Other pieces in the gallery have gracefully transformed the original substance into a product that hardly resembles its original form, turning it into something polished, painted, and perfected. Bob Lewis was also at the opening to discuss his works in the gallery, Black, Pavilion of Poverty and Riches, and Temple of Memory.
He described the intricate process of wrapping the figures in Temple of Memory in layers of wire and nails. “I wanted to wrap them again and again, like a new skin. It was a way for me to draw the object. It was also meditative,” Lewis said. “You keep going until you’re satisfied. You keep going until you can say ‘I’m home.’”
“I love the look of history, but I’m a 21st century man wrapped in the future,” he said. Lewis’s pieces definitely display the artist’s esteem for antiquity. With elements of Classical architecture, statues, and perfectly-designed facades, it’s hard to imagine that Lewis gets a lot of his materials from dumpsters.
At times, one forgets that all the work in the gallery was initially more or less the same thing. Indeed, many unique and unexpectedly diverse pieces have come out of the woodwork in this exhibit.
“In an era when technology has altered the realm of art-making as much as everything else in our lives, these artists celebrate that most ancient and primal of raw materials – wood,” Crocker said. “While the material is the unifying theme, each artist creates unique forms that draw their inspiration from the inherent beauty, natural qualities, and enduring power of wood.”

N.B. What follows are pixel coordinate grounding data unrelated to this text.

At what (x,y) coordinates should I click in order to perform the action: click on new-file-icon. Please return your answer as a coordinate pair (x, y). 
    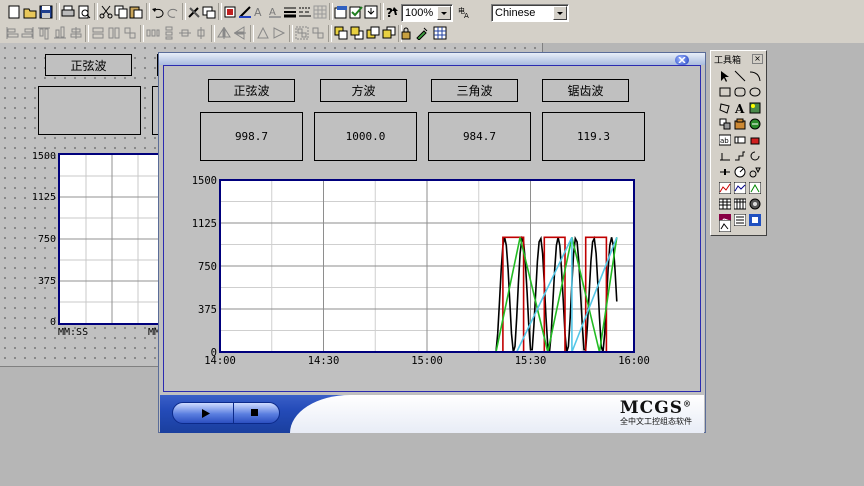
    Looking at the image, I should click on (14, 12).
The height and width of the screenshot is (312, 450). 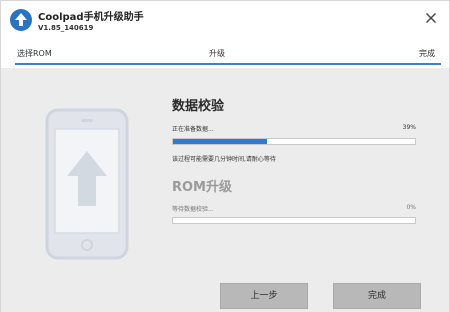 I want to click on app-version: V1.85_140619, so click(x=66, y=28).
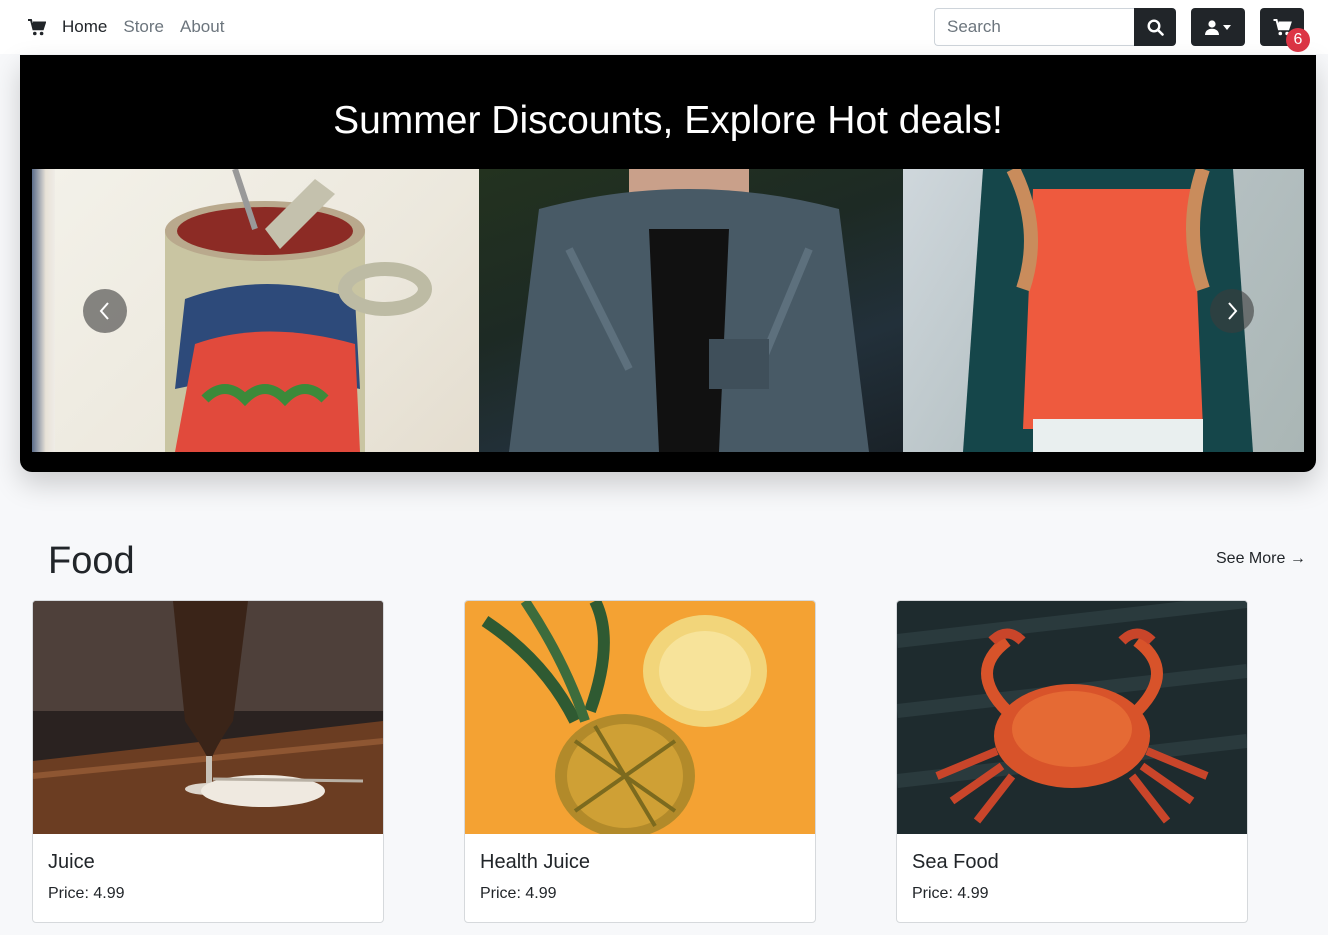 The height and width of the screenshot is (935, 1328). I want to click on cart-count-badge: 6, so click(1298, 40).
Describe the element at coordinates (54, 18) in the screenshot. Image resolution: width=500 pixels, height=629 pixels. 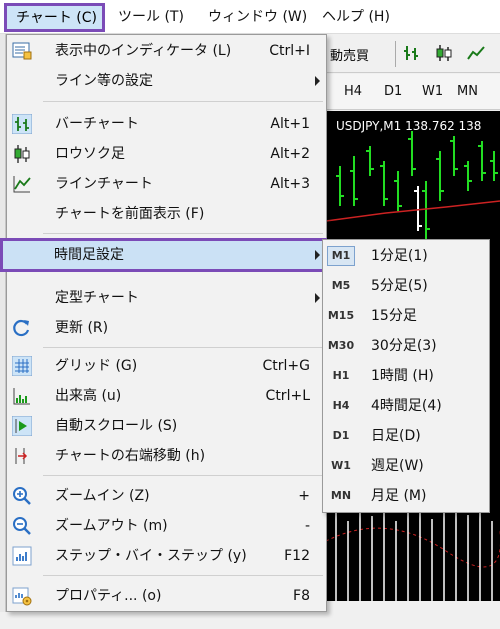
I see `menu-chart: チャート (C)` at that location.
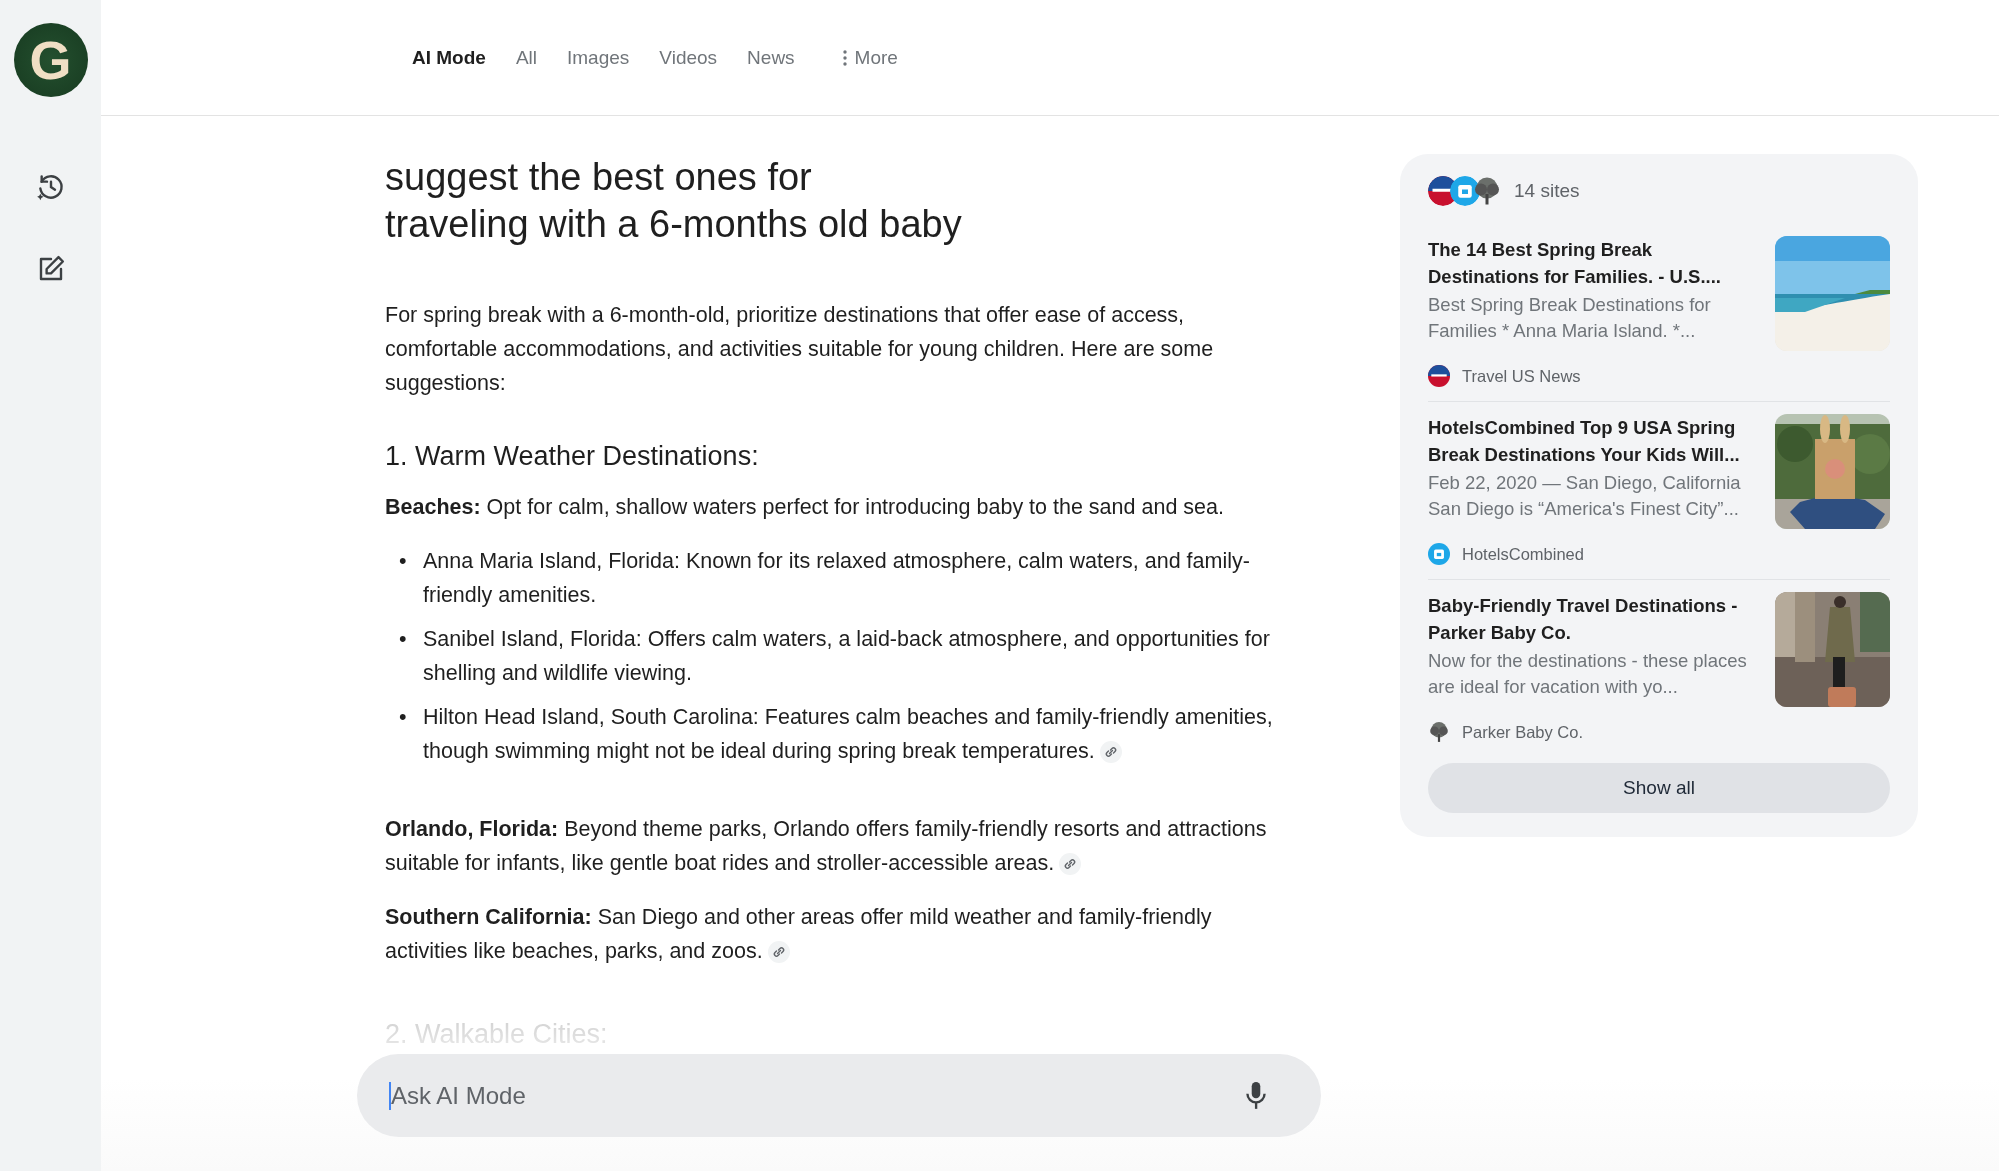 This screenshot has height=1171, width=1999. Describe the element at coordinates (1523, 554) in the screenshot. I see `source-site: HotelsCombined` at that location.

According to a statement by University Police Chief Stephen Goulet, the unfortunate theft from the exhibit occurred late Friday afternoon on February 18th in the gallery space. The piece, Untitled, was on loan from artist Paul Bowen and was taken directly off the wall. Photos of this and more art from the show are published on page 14.
“It represents a betrayal of trust in the community and also a personal loss for me,” Bowen said in an email response about the theft. “One can speculate about the motive; the thief either liked the piece, hated it, took it on a prank, or thought they could sell it. We may never know.”
“The result will likely be that the gallery will have to take further security precautions in the future which will cost money, causing the gallery’s insurance rate to go up,” he said. “The community’s trust in itself has been damaged, and I have lost a sculpture – not good outcomes. I hope for all involved that it is returned.”
“It has been extremely disheartening, but shouldn’t take away from the power of the exhibit and the positive energy of the artists and members of the Clark community who put the show together,” Crocker said. “Artists display their work without being paid, out of a generosity of spirit. One would hope that this gift is honored.” She also added that the department is actively looking into increasing security within the gallery space which currently has no security cameras.
Amnesty is promised upon return of the stolen sculpture, and a $200 reward is being offered to anyone with any information leading to its retrieval.
Wood Work will be up until April 17, 2011 and will be closed March 5-13.